**TEXTAUSZUG:**

Ich weiß ja, dass hier viele auf Düngen stehen, aber bei uns wird lediglich die Koppel (dieses Jahr vergessen ) und evtl. noch das Gemüsebeet gedüngt.
Alles andere ist Selbstversorger.
Kommt natürlich auch auf den vorhandenen Boden an, aber im Vorgarten und im Hof ist der soo gut auch nicht, da per LKW gekommen.
Das Einzige, was meine Rosen Ende August/Anfang September bekommen, ist eine kleine Gabe Kali-Magnesia. Das sorgt abgeblich für ein besseres Ausreifen der Triebe und damit eine verbesserte Winterfestigkeit.
Komisch  , mir hat es diesen Winter trotzdem 2-3 Rosen durch den Frost bis kurz vor Bodenhöhe "gekürzt". 
Soviel zum Thema Rosenhecke. 

Das letzte Deiner Bilder erinnert mich stark an den Schaden bei Jürgens Rose, welcher sich als Salz- = Düngeschaden herausstellte. 
https://www.hobby-gartenteich.de/xf/threads/17394/?q=rose



Hier mal unser (ungedüngtes) Rosenstämmchen. 
 
Meine stachelige, äußerst gesunde Lieblingsrose mußte dafür im Sommer 2007 einige Augen lassen, d.h. es war eine Auftragsveredelung. 
Im Herbst 2008 durfte ich sie endlich abholen und sie wächst bisher wie gewünscht. 
Bald wird sie nach unten überhängende Triebe voller Blüten haben - hoffe ich.

Irgendwann bekommt sie sicherlich auch noch eine schönere Stütze.


----------

**AUFGABEN:**
a - Wann konnte die Lieblingsrose laut dem Textauszug endlich abgeholt werden?
b - Schreib aus dem Textauszug die Stelle von „Im Herbst 2008“ bis einschließlich „eine schönere Stütze.“ genau ab.
c - Erklär in ein bis drei Sätzen, warum die Rosen laut dem Textauszug Ende August/Anfang September Kali-Magnesia bekommen.

**DATEN:**
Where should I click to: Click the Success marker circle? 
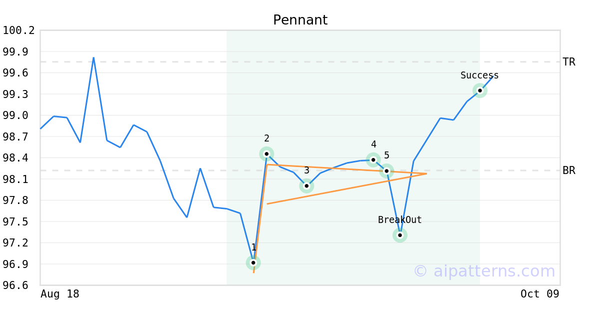pos(480,91)
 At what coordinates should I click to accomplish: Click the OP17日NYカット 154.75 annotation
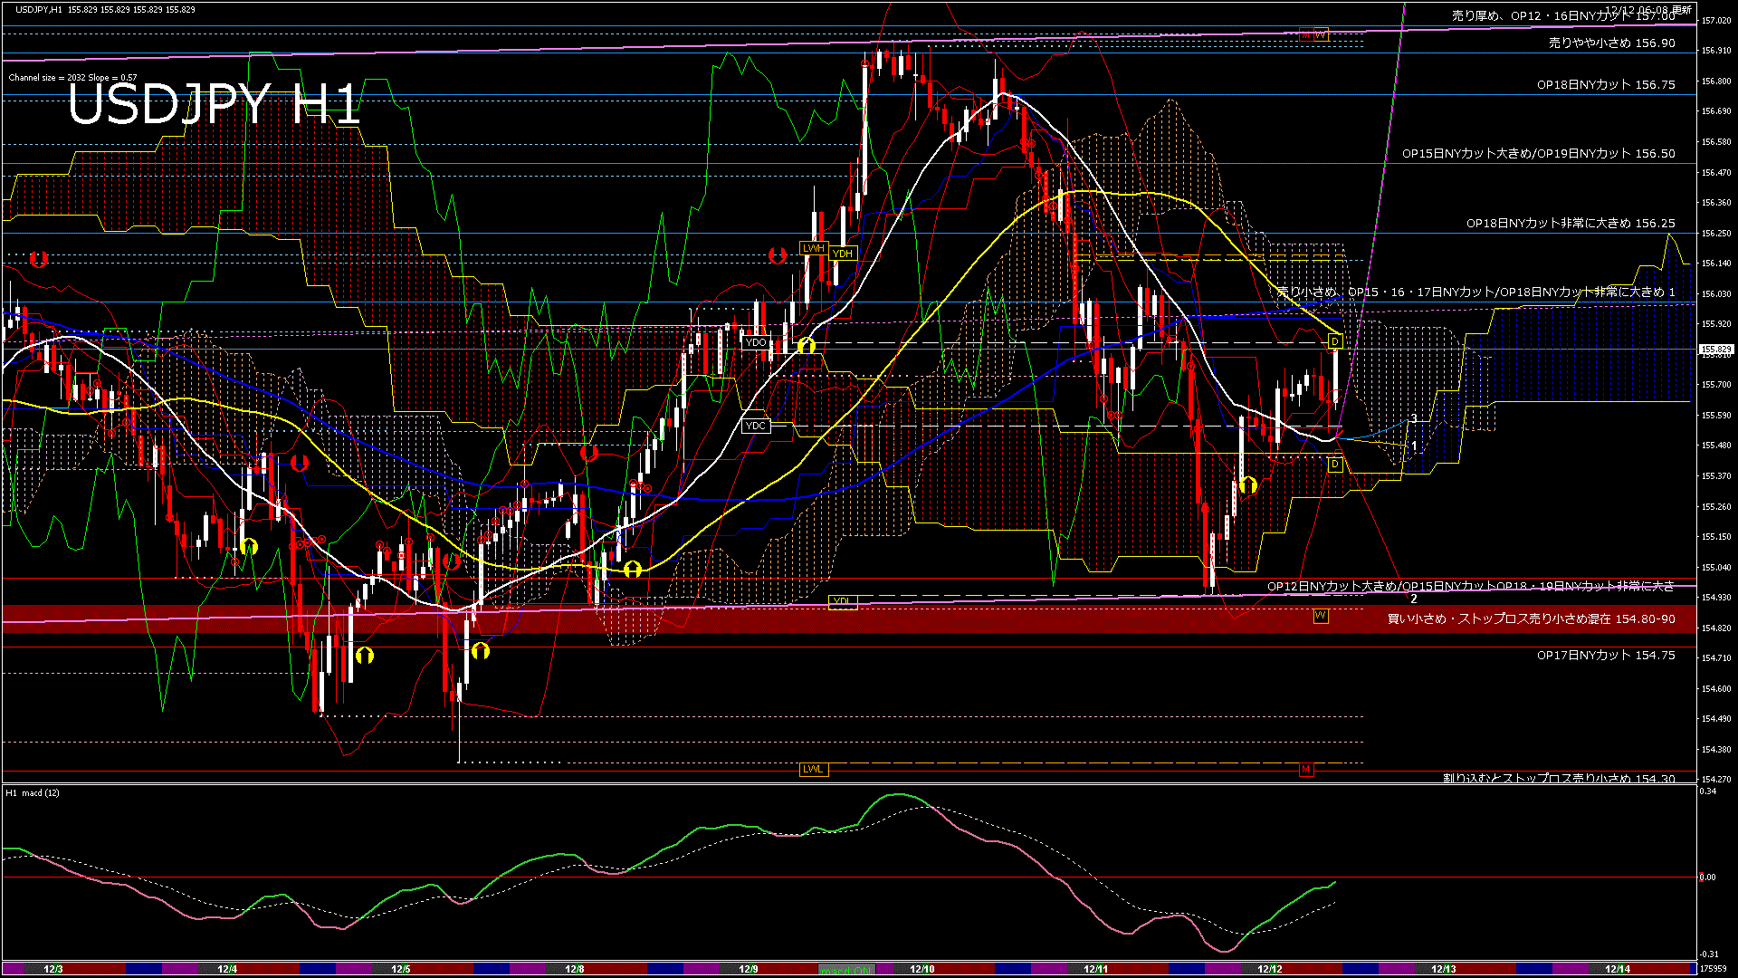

**ANTWORTEN:**
a - Im Herbst 2008.

b -
Im Herbst 2008 durfte ich sie endlich abholen und sie wächst bisher wie gewünscht. 
Bald wird sie nach unten überhängende Triebe voller Blüten haben - hoffe ich.

Irgendwann bekommt sie sicherlich auch noch eine schönere Stütze.

c - Eine kleine Gabe Kali-Magnesia soll angeblich dafür sorgen, dass die Triebe besser ausreifen. Dadurch sollen die Rosen winterfester werden.